For all his past triumphs, wearing Tour de France yellow was missing from Cavendish's honors list, but the Dimension Data rider was given the perfect lead out by his teammates.
"It was a big goal for Dimension Data to win a stage at the Tour de France," Cavendish told the official Tour website.
"To win a stage is incredible. I'm very emotional for it. It's gonna be a special day tomorrow to ride a stage in yellow. There was no better place to achieve this than Utah Beach where soldiers died for us."
Cavendish takes early edge
The stage in Normandy to one of the landing points for the Allies on D-Day in 1944 went to script with the final two riders of breakaway attempts, Anthony Delaplace and Alex Howe, reeled in with 4.5 kilometers to go.
It left the way for the sprint specialists like Cavendish to battle it out and he will be delighted to have gained an early psychological advantage over the other podium finishers, not to mention fourth-placed Andre Greipel, who took four stages last year.
The race favorites were content to be protected by their teams in the peloton, but two-time champion Alberto Contador was involved in a crash at 107-km and he had fight his way back to the main group with his jersey shredded on the right shoulder.
The Spaniard was "fine" after his spill according to his Tinkoff team.
But not so fortunate was Ireland's Sam Bennett, who went down in a crash during the sprint finish, along with Cavendish's teammate Edvald Boasson Hagen. Bennett injured his spine and finger and went to hospital for X-rays.
Chris Froome of Team Sky is aiming to retain his Tour title on a route which includes nine mountain stages and two individual time trials. He finished safely in 25th on the opening stage.
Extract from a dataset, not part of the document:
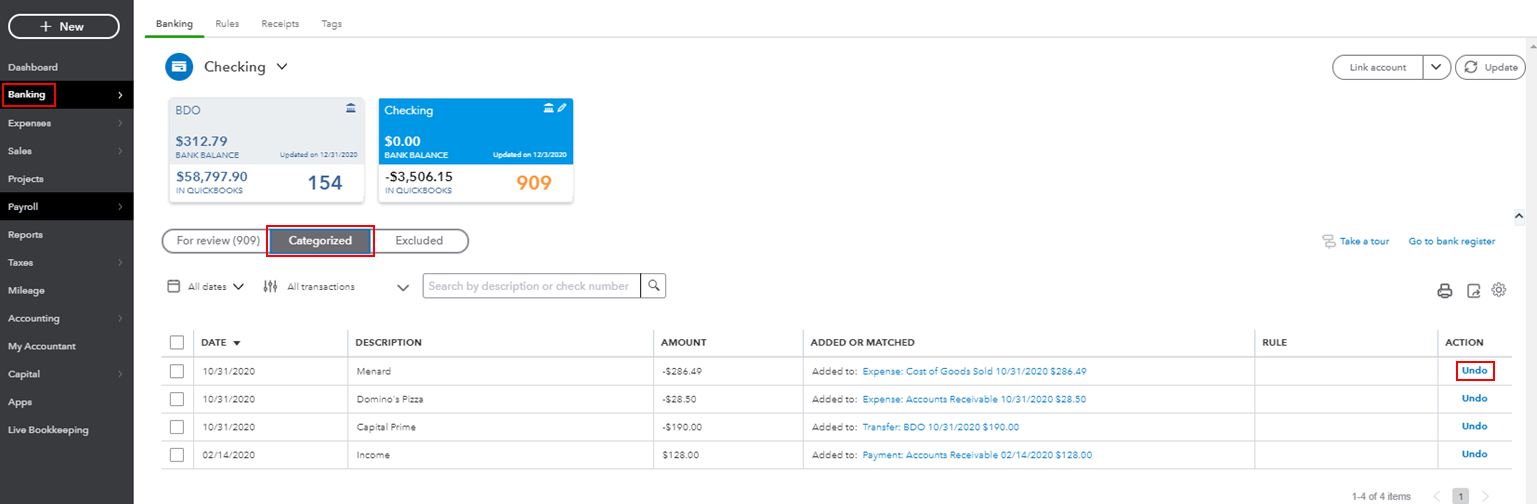Open Expenses in the left sidebar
Cavendish, who won the green points jersey in 2011, has stated his intention to ride all the way the finish in Paris, before looking to win Olympic gold for the first time in the track cycling competition in Rio.
But for now he will be content to know he has lost none of his famed ability to win big stages in road races, with none bigger than the 103rd edition of the Tour de France.